Guettarda speciosa L. (Rubiaceae) is a perennial shrub or small tree, which grows in coastal habitats in tropical areas. This species is the only representative of the genus Guettarda L. in the Philippines [1]. The genus is widely distributed from East Africa to South and Southeast Asia and the South Pacific [2]. It is regarded as a medicinal plant used in traditional folk medicine for treating postpartum infection, cough, cold, sore throat, dysentery, fever, boils, wounds, epilepsy, and headache [3,4,5,6]. In African medicinal plants, the flower decoction was combined with Ocimum americanum L. and O. gratissimum L. to treat malaria, while the roots are used for diarrhea (decoction), rheumatism (rubdown on articulations), and pelvic pain (massage) [7]. These traditional folkloric claims were corroborated by pharmacological studies including the antiepileptic activity of the inner bark extract from India [5] and the anti-inflammatory activity in murine macrophages of the methanolic extract from Indonesia [8]. Phytochemical analysis has elaborated the presence of iridoids and their glucosides, phenolics, glycerol derivatives, steroids, triterpenoids [9,10], and fatty acids [11]. There is limited information on the biological activities and chemical constituents associated with G. speciosa.

To address this gap, and in the interest of searching for medicinal Rubiaceae plants from the Philippines with potential anti-inflammatory and anti-neurodegenerative activities [12,13,14,15], we herein describe the acute toxicity, cyclooxygenase inhibition, and anti-amyloidogenic activity of the extracts of G. speciosa.

2. Results

2.1. Acute Oral Toxicity

No death was observed among the animals over the 14-day period. Hence, assessment of the acute oral toxicity indicated that the G. speciosa MeOH (GSM) extract was safe and nontoxic up to 2000 mg/kg following the Organization for Economic Co-operation and Development (OECD) 425 guidelines. Prominent signs of toxicity and abnormalities were also not observed. Moreover, the post toxicity and gross necropsy study showed that all vital organs, such as the liver, kidneys, and stomach, were comparable to the control group as indicated in the histopathological results (Figure 1) analyzed by a licensed veterinarian.

Figure 1

Histopathological examination of (a) liver, (b) left kidney, (c) right kidney, and (d) stomach in normal and G. speciosa extract-treated (GSM) groups. No significant changes were observed in the examined vital organs of the GSM-treated groups when compared to the normal control group.

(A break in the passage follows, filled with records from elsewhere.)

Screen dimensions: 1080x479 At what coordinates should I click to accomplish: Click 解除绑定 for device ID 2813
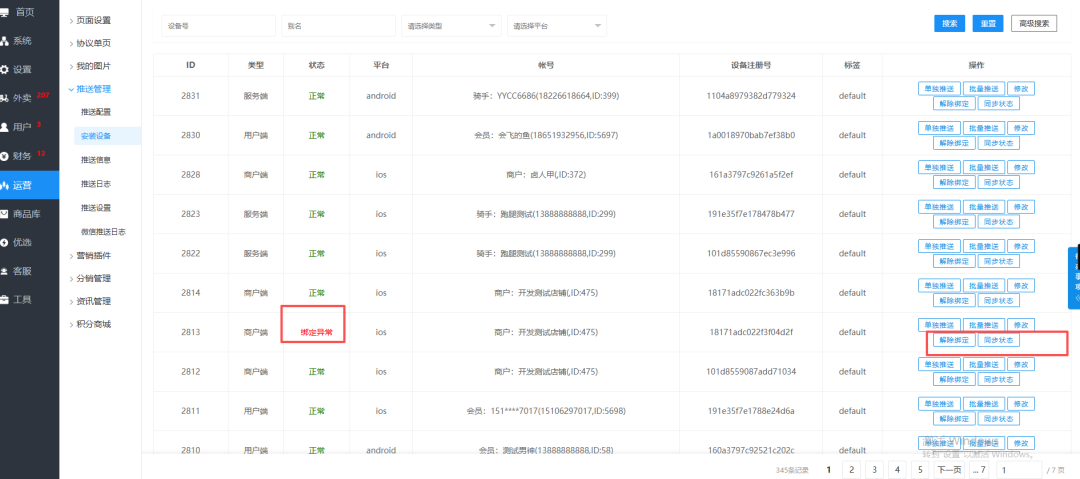tap(954, 340)
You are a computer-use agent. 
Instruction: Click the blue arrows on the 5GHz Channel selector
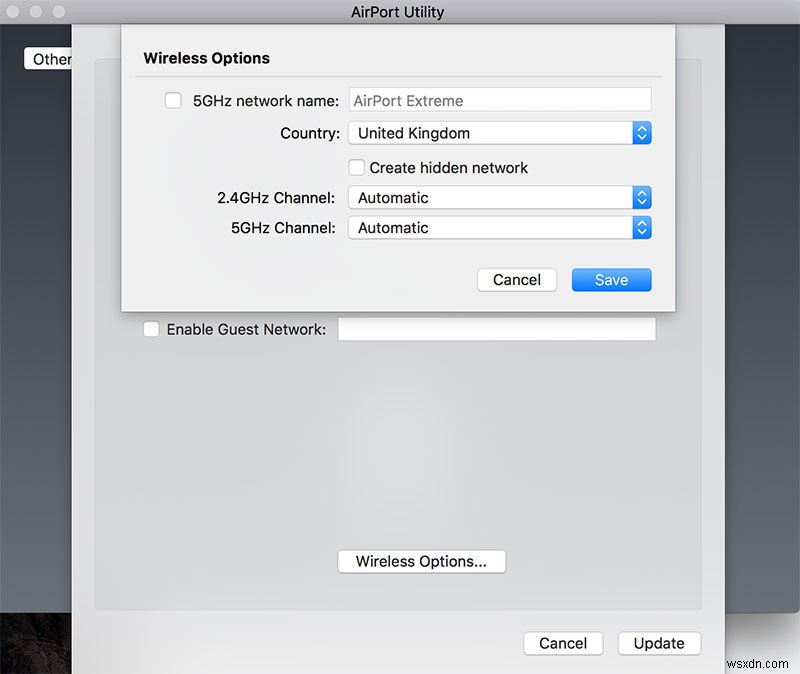pos(641,227)
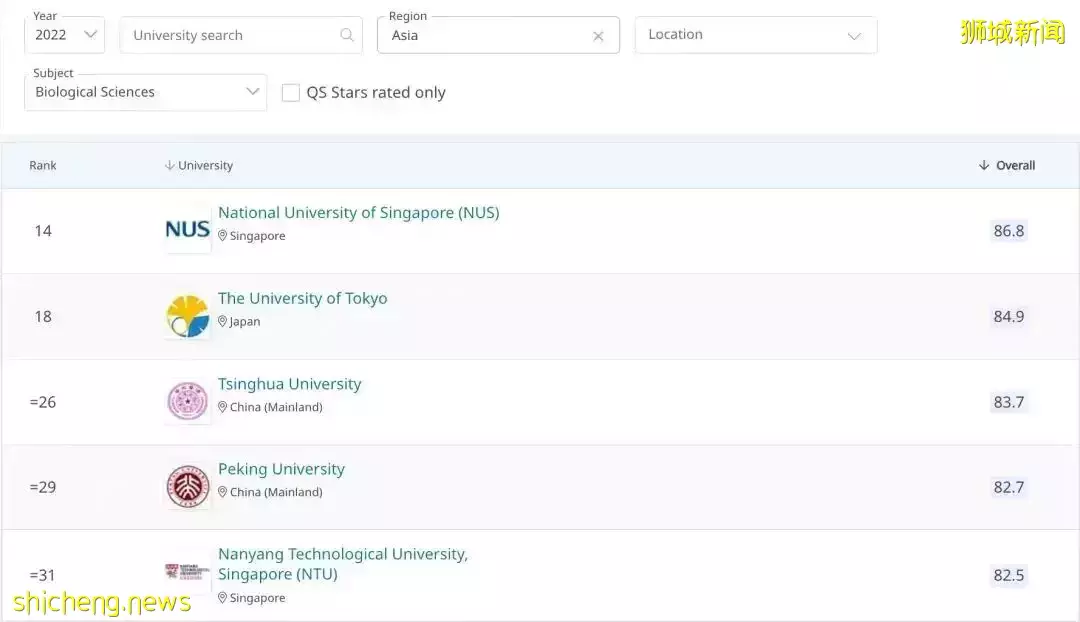This screenshot has width=1080, height=622.
Task: Click The University of Tokyo logo
Action: click(x=186, y=314)
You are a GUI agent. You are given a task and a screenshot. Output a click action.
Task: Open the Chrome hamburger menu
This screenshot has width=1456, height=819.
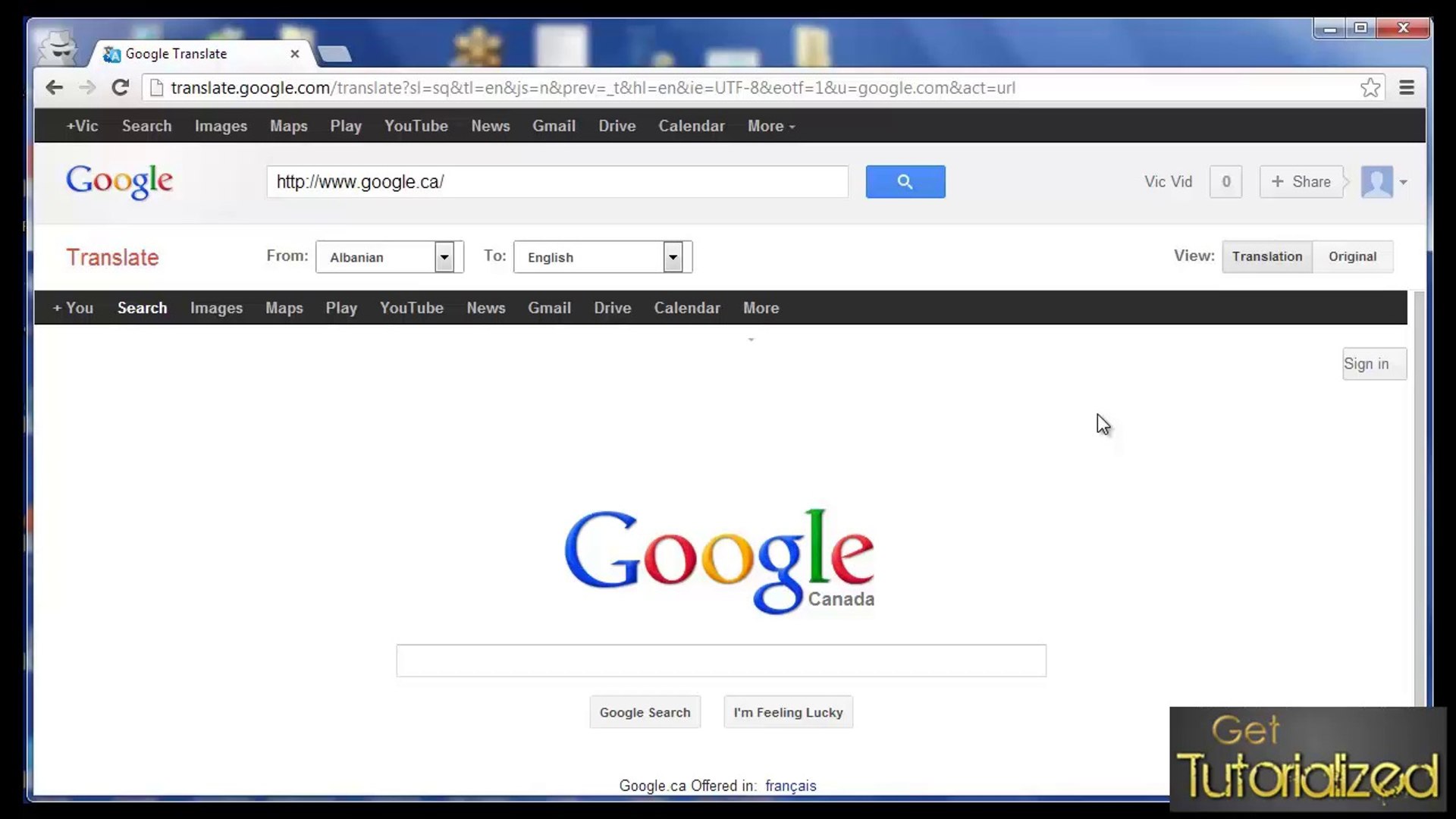tap(1408, 87)
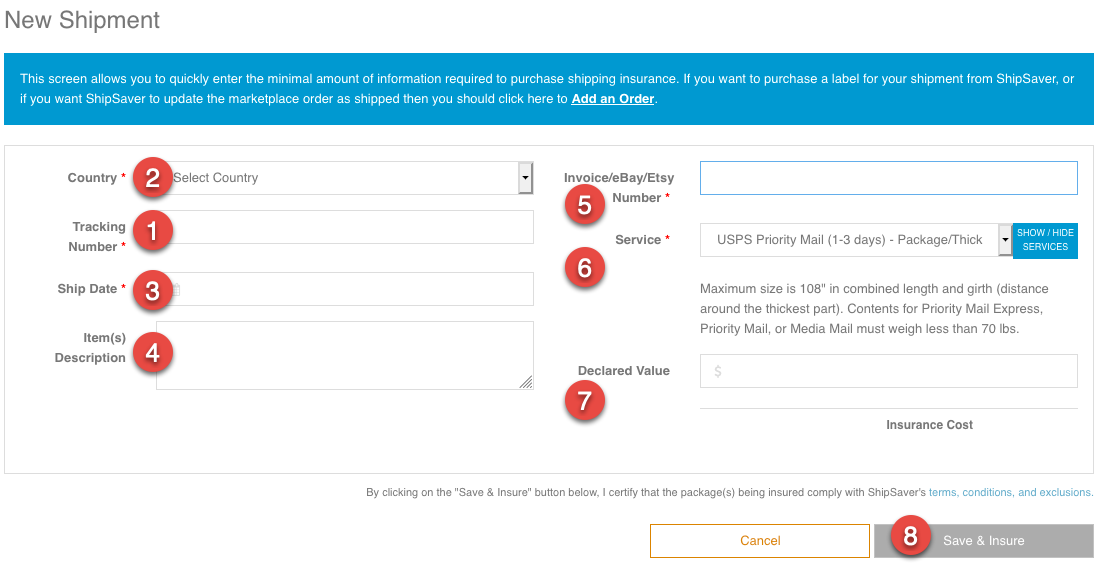The height and width of the screenshot is (563, 1098).
Task: Click red step marker 6 under Service
Action: tap(585, 267)
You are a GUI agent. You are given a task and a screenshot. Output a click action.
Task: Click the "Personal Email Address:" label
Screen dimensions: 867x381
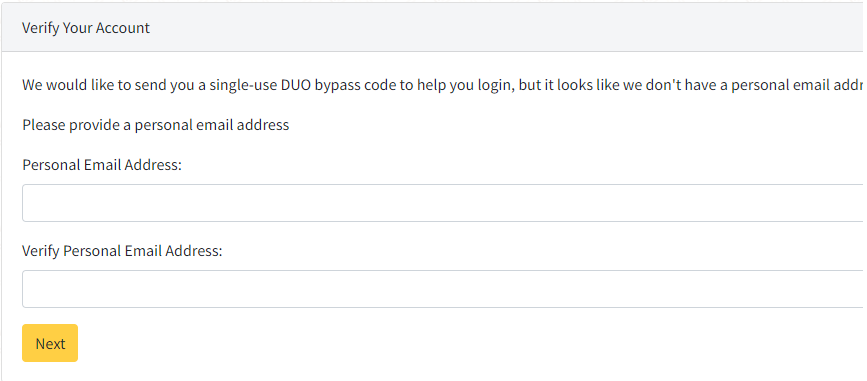coord(102,165)
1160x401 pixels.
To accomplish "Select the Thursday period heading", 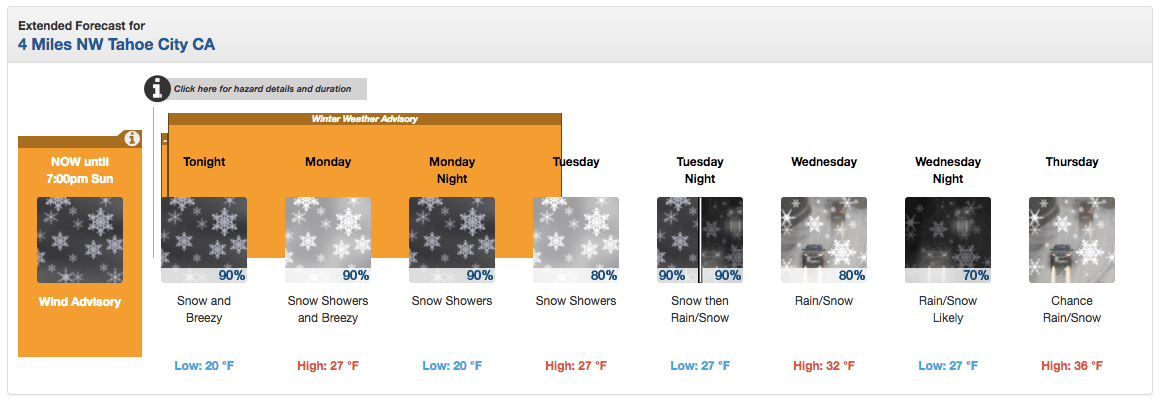I will coord(1072,161).
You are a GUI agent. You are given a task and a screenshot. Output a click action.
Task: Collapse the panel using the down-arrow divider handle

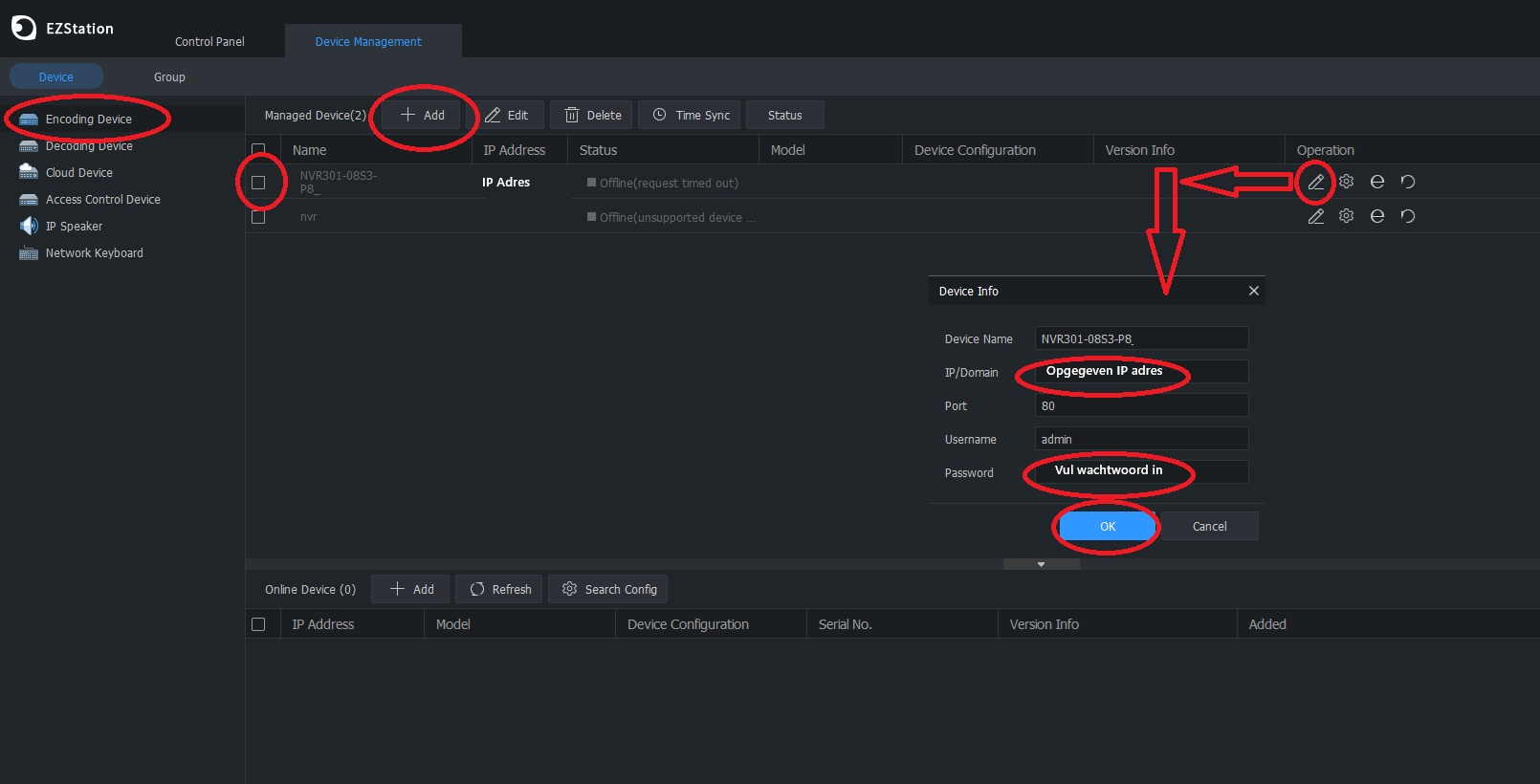coord(1041,564)
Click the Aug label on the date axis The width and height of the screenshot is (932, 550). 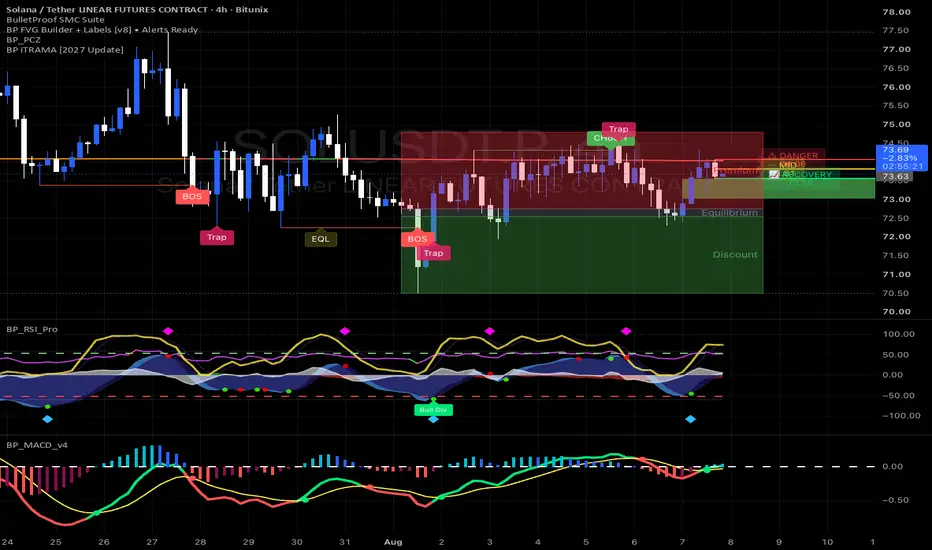[393, 542]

2.2. COX-1 and COX-2 Assay

Aerial parts of G. speciosa were extracted with MeOH to afford the crude extract (GSM).Various extracts of G. speciosa with varying polarity were prepared using solvent partitioning. Nonpolar compounds are contained in the G. speciosa hexane (GSH) extract, semi-polar compounds in the G. speciosa CHCl3 (GSC) extract, and polar compounds in the G. speciosa aqueous (GSA) extract. All the extracts were dried free of solvents prior to use in the succeeding experiments.

The cyclooxygenase screening assay results of the G. speciosa extracts (Figure 2) showed a greater inhibition to the COX-1 enzyme as compared to the COX-2. The extracts were initially tested at a concentration of 10 μg/mL. More than 50% inhibition for the COX-1 enzyme was observed for GSC (66.68% ± 2.77) and GSM (62.25% ± 2.39) extracts. None of the extracts gave a 50% inhibition using COX-2 enzyme with the GSC extract exhibiting the highest inhibition with 30.85% ± 5.11. Interestingly, the GSM extract exhibited a negative inhibition with COX-2 (−9.98% ± 5.62). The percentage inhibition of the extracts had a significant difference when compared to the positive control, indomethacin (4.0 mM) (85.1–86.3%), at p < 0.05.

Figure 2

In vitro cyclooxygenase screening of Guettarda speciosa (G. speciosa) extracts at a concentration of 10 μg/mL. The G. speciosa extracts exhibited an inhibition to the COX-1 enzyme with the chloroform GSC and methanol GSM extracts showing a greater than 50% inhibition. Indomethacin (4.0 mM) (INDO) was used as the positive control. GSA—G. speciosa aqueous extract; GSC—G. speciosa CHCl3 extract; GSH—G. speciosa hexane extract; GSM—G. speciosa MeOH extract.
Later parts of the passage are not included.